-- Exercise input follows --

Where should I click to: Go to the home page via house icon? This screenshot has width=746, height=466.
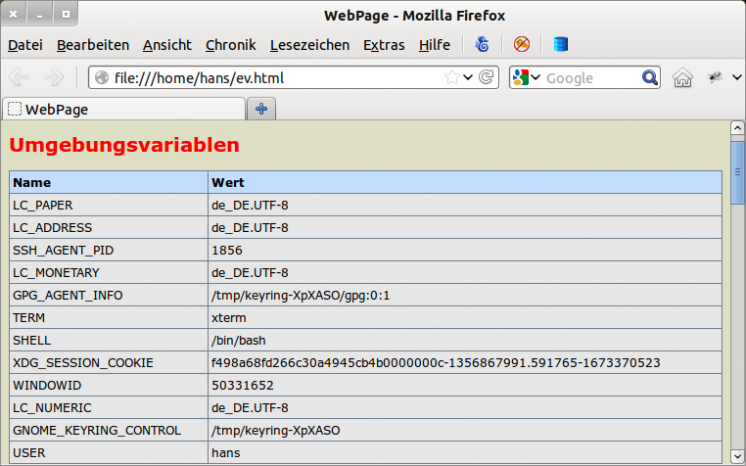(x=682, y=77)
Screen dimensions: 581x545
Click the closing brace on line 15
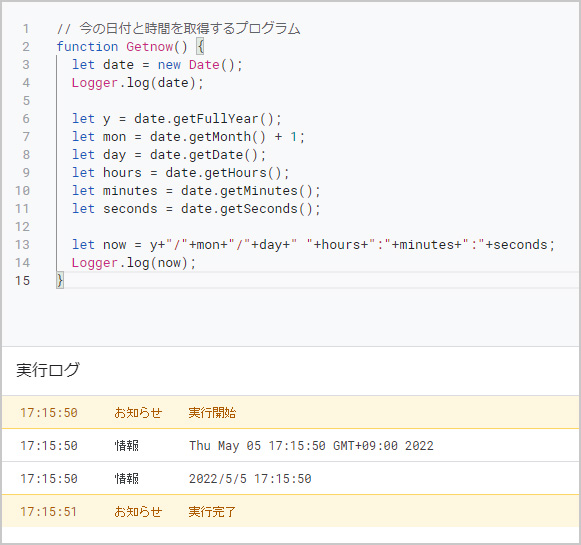60,280
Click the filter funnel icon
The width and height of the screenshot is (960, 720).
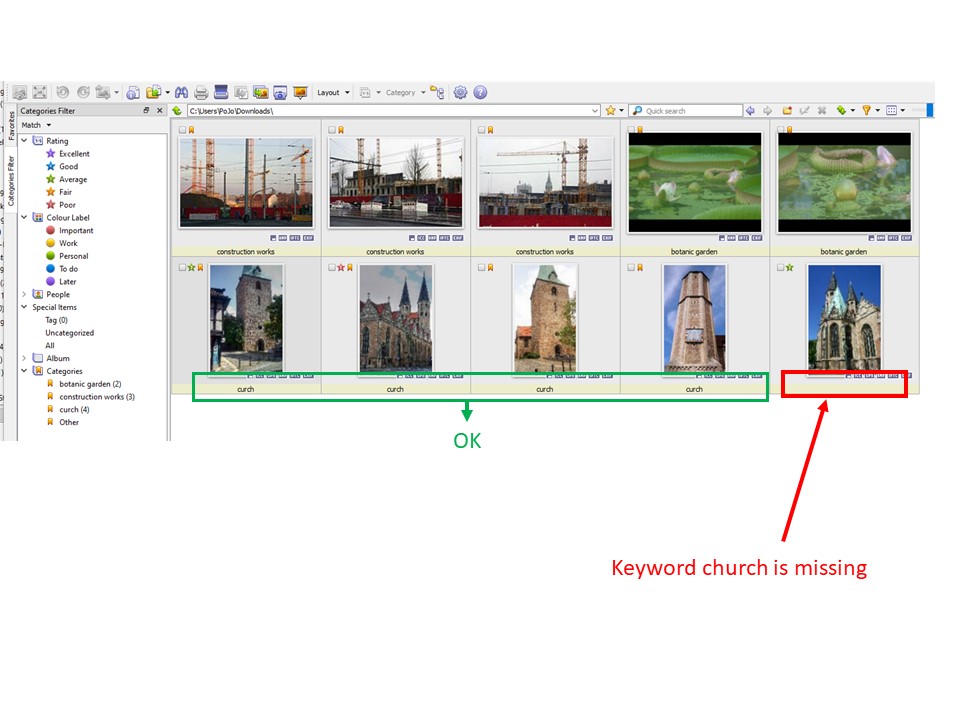pyautogui.click(x=867, y=111)
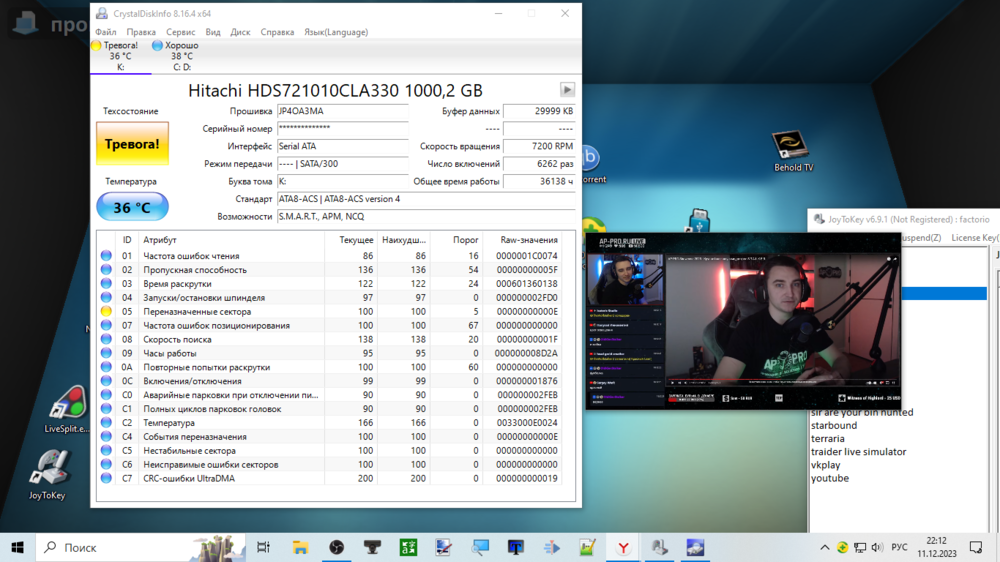Click the 36 °C temperature indicator
The image size is (1000, 562).
click(132, 208)
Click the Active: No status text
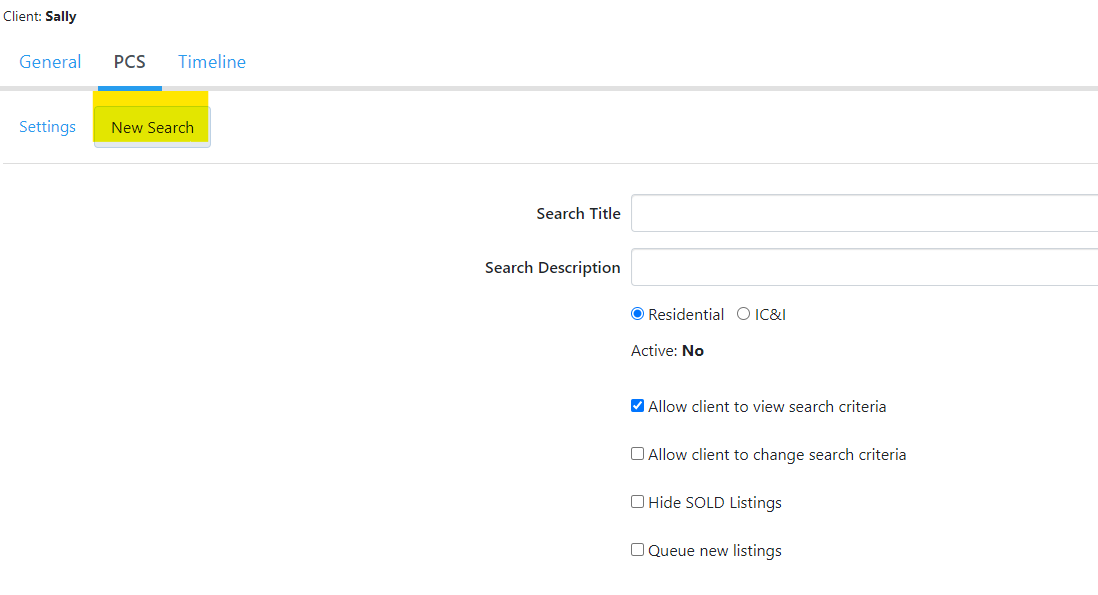This screenshot has width=1098, height=595. (667, 350)
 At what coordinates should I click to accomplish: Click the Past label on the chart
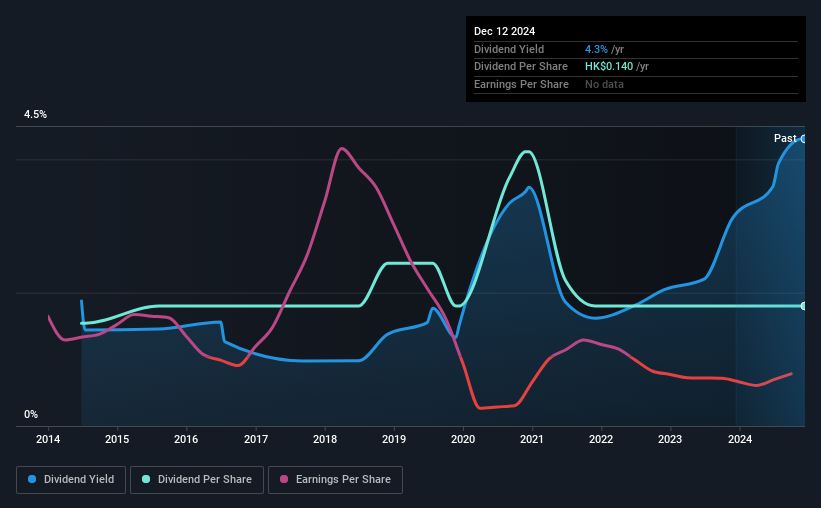tap(785, 138)
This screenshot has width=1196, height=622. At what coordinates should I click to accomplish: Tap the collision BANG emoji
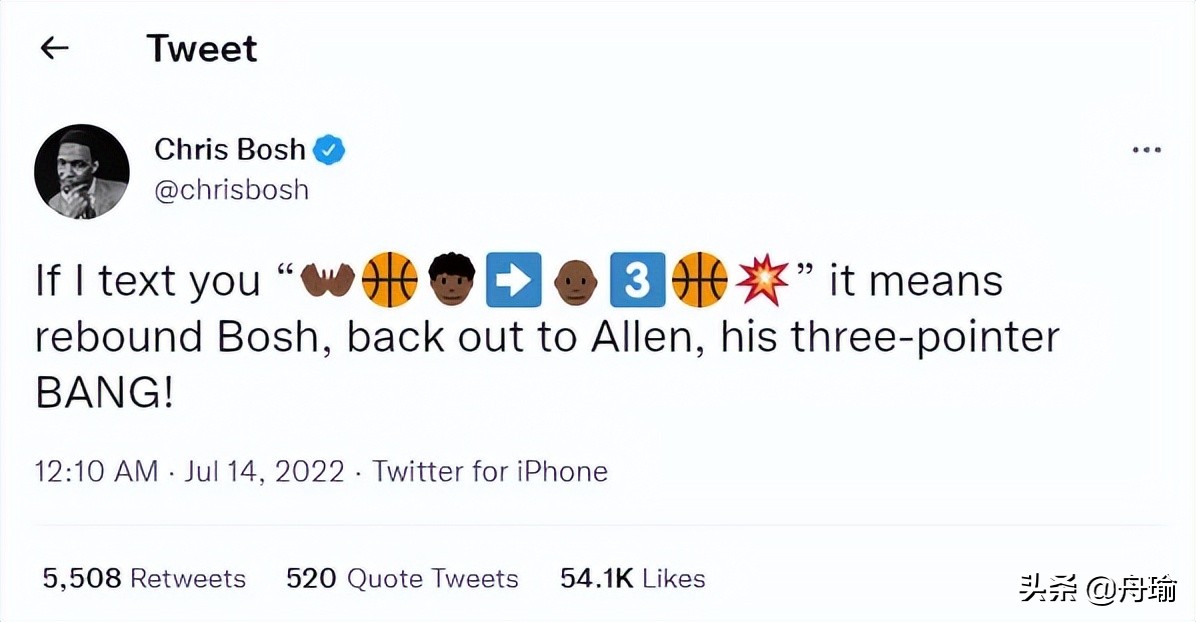(x=761, y=280)
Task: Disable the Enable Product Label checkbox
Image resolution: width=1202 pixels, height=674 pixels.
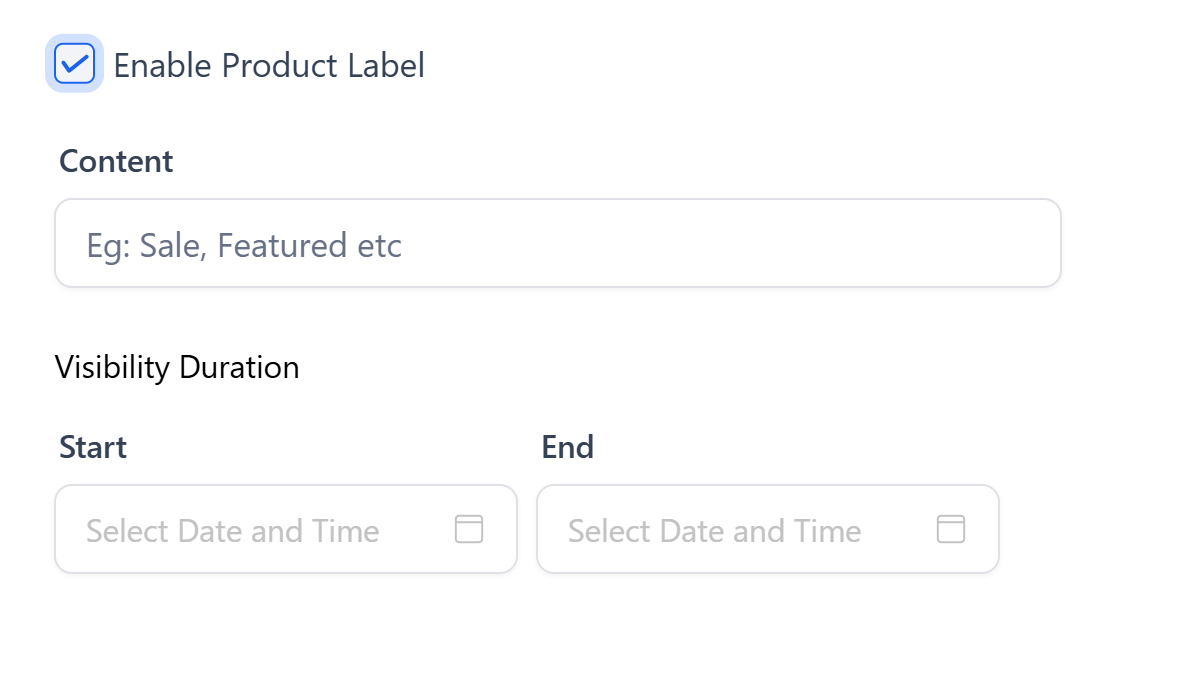Action: (74, 63)

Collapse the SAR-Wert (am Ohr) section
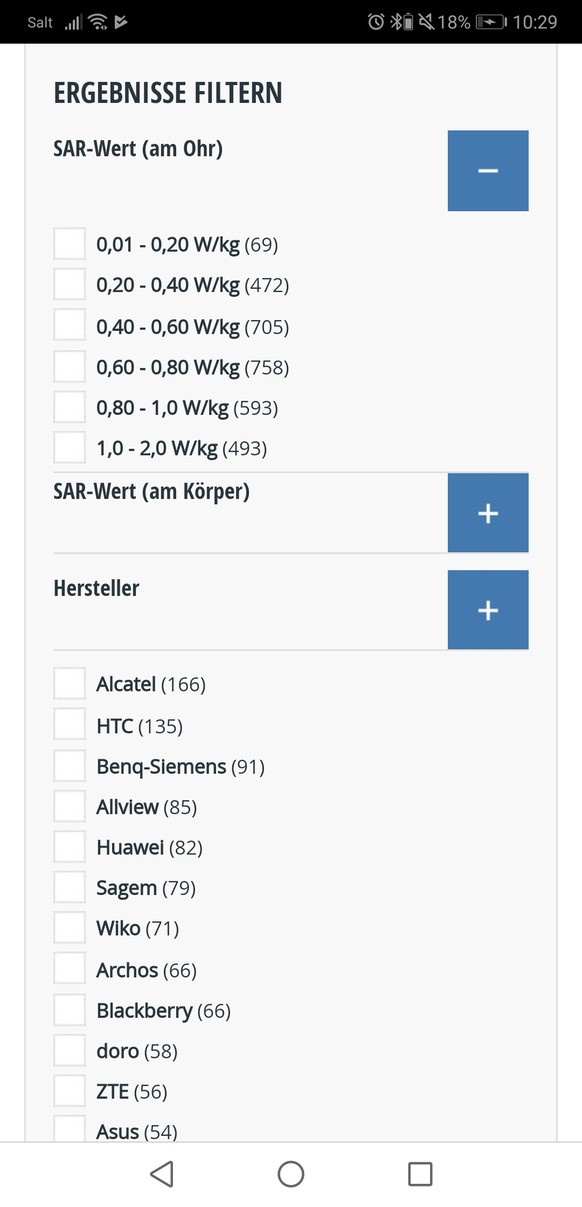488,171
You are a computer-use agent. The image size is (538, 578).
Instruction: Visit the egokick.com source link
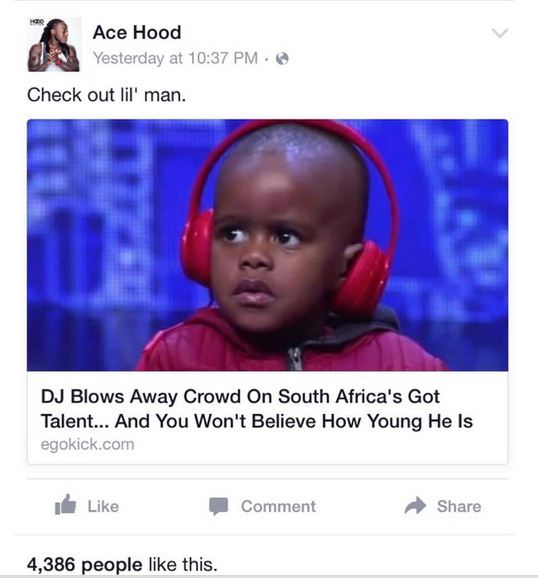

-- Exercise input concluded --

Work to be completed
Every entry above is to be printed again exactly, pictures omitted.

Task result
Where should I click to: Go to the home page via house icon? This screenshot has width=746, height=466.
(x=682, y=77)
Screen dimensions: 581x545
Click the closing brace on line 15
60,280
Click the filter funnel icon
The width and height of the screenshot is (960, 720).
pyautogui.click(x=867, y=111)
Click the 36 °C temperature indicator
The image size is (1000, 562).
click(132, 208)
Click the Active: No status text
This screenshot has width=1098, height=595. (667, 350)
 At what coordinates should I click to accomplish: Click the Past label on the chart
tap(785, 138)
This screenshot has width=1196, height=622. At what coordinates should I click to accomplish: Tap the collision BANG emoji
(x=761, y=280)
Task: Disable the Enable Product Label checkbox
Image resolution: width=1202 pixels, height=674 pixels.
Action: (74, 63)

Collapse the SAR-Wert (am Ohr) section
488,171
You are a computer-use agent. The image size is (538, 578).
Instruction: Visit the egokick.com source link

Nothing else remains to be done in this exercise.